II. What Should We Sing?
1) Psalms – inspired hymns of the Old Testament
- Psalm singing was once a staple of Protestant worship, but has largely fallen to the wayside
- It is right for Christians to sing the Word, and particularly to use the inspired hymn book God has already given us
2) Hymns – songs of praise to God
- The earliest Christian hymns focused on the person and work of Jesus Christ. They were a vital way of teaching and transmitting doctrine
- The most enduring Christian hymns have tremendous Biblical and theological depth
3) Spiritual Songs – the precise meaning is uncertain but perhaps Paul is referring to spontaneous expressions of praise and thanksgiving
– The music that we sing in our corporate gatherings should be God-focused, God-centered, and God-exalting. Whether a song is ‘modern’ or ‘traditional’ isn’t the critical issue. Not everything old is gold. Not everything new is true.
III. How Should We Sing?
1) By speaking and singing ‘to one another’

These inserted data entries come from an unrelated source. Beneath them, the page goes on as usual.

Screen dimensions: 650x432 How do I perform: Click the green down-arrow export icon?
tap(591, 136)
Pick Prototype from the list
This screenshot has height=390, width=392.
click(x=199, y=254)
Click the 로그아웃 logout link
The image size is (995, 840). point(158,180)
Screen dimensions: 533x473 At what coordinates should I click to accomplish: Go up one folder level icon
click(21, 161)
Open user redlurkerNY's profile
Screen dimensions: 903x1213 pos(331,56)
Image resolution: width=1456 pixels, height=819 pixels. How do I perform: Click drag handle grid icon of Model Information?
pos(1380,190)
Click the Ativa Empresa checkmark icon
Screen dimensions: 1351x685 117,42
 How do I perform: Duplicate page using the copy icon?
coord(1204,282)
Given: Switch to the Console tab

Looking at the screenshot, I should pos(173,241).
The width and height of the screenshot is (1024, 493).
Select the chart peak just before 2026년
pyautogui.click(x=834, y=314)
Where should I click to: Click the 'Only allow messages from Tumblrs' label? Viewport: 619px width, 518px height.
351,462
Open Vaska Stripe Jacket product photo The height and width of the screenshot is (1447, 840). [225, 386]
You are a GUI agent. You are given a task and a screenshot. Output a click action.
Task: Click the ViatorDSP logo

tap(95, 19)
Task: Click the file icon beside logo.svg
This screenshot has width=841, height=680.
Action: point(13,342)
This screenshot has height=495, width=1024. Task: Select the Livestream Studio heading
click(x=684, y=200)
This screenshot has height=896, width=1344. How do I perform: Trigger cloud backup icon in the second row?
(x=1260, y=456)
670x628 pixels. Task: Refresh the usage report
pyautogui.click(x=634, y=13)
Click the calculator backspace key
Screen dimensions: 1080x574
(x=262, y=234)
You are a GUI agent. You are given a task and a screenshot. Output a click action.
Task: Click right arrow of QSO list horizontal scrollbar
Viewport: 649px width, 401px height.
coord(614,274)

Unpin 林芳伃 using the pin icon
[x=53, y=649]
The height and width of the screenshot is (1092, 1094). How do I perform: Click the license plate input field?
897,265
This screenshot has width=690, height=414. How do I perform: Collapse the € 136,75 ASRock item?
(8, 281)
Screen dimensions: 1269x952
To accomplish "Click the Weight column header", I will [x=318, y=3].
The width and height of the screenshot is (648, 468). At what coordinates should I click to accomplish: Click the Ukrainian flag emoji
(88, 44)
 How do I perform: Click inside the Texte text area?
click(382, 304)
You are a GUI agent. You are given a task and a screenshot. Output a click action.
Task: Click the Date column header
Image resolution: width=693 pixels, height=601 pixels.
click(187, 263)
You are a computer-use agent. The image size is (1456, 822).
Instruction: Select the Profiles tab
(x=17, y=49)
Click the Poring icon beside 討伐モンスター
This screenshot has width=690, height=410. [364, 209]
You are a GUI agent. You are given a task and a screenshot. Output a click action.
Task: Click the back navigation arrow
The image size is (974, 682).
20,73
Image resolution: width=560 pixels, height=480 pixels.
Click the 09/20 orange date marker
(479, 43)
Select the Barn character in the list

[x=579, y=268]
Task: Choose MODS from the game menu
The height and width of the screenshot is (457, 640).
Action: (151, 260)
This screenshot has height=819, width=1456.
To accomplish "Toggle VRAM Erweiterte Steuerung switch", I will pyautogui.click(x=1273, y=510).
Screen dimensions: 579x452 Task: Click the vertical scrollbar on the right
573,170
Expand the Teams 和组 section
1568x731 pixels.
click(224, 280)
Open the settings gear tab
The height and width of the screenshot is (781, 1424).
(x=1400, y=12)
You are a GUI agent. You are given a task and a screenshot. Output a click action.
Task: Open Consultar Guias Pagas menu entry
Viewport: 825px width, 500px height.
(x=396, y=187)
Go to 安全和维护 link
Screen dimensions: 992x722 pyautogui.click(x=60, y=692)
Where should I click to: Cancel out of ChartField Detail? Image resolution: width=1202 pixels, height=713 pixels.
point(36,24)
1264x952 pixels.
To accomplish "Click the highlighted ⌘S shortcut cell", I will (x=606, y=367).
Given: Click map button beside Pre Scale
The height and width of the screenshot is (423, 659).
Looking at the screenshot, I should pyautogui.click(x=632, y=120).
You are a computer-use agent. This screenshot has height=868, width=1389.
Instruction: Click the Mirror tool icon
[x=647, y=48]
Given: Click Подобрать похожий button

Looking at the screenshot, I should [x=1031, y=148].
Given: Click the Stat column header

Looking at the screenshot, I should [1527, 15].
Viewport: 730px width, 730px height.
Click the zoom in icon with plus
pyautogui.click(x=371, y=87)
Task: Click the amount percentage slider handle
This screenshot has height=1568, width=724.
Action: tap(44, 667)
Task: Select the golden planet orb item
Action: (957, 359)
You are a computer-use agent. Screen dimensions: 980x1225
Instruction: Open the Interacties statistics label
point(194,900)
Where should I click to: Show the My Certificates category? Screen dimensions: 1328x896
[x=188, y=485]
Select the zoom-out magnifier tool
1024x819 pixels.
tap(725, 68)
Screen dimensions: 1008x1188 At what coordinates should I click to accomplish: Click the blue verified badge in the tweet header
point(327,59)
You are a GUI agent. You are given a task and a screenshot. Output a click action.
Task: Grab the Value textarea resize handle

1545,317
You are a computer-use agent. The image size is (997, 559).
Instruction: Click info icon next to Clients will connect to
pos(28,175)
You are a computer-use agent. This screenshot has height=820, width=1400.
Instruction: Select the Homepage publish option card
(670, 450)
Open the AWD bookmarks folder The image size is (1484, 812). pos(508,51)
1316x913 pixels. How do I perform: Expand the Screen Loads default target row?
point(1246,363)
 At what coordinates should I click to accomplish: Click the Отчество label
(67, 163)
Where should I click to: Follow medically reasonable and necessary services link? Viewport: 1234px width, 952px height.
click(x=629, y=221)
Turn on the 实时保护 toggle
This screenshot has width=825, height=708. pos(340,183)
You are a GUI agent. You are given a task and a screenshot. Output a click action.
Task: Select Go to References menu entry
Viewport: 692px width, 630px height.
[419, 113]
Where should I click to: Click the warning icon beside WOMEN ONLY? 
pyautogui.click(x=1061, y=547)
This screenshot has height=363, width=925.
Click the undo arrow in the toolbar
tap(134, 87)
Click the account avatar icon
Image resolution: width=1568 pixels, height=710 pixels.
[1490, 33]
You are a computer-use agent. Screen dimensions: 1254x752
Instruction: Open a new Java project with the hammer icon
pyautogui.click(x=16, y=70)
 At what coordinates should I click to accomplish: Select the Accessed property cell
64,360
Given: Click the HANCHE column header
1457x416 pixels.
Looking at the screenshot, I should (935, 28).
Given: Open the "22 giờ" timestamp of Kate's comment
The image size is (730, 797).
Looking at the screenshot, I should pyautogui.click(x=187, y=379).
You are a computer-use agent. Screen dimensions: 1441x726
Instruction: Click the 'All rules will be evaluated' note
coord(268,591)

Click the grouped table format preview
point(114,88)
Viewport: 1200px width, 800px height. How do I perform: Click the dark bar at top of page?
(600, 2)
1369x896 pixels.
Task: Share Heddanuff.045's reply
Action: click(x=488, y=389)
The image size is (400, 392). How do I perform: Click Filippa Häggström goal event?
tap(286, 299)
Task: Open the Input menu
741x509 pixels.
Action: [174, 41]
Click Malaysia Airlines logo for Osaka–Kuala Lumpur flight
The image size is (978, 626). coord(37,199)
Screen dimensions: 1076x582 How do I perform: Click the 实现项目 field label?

2) By making melody ‘to the Lord’
3) By singing ‘with our heart’
– When gathered together for worship our singing is to be ‘congregational’ and sincere. This implies several things:
- No spectators in the pews; no performers on the stage.
- Volume and atmosphere in the room must allow us to hear and to see one another. On Sunday morning it is ‘us and God together’, not ‘me and God alone’
- Music should be learned and practiced so that our mind, emotions, and body are fully engaged in worship. There is nothing wrong with kneeling or raising your hands
- A song sung out of tune, but with the right heart attitude is still a joyful noise to the Lord!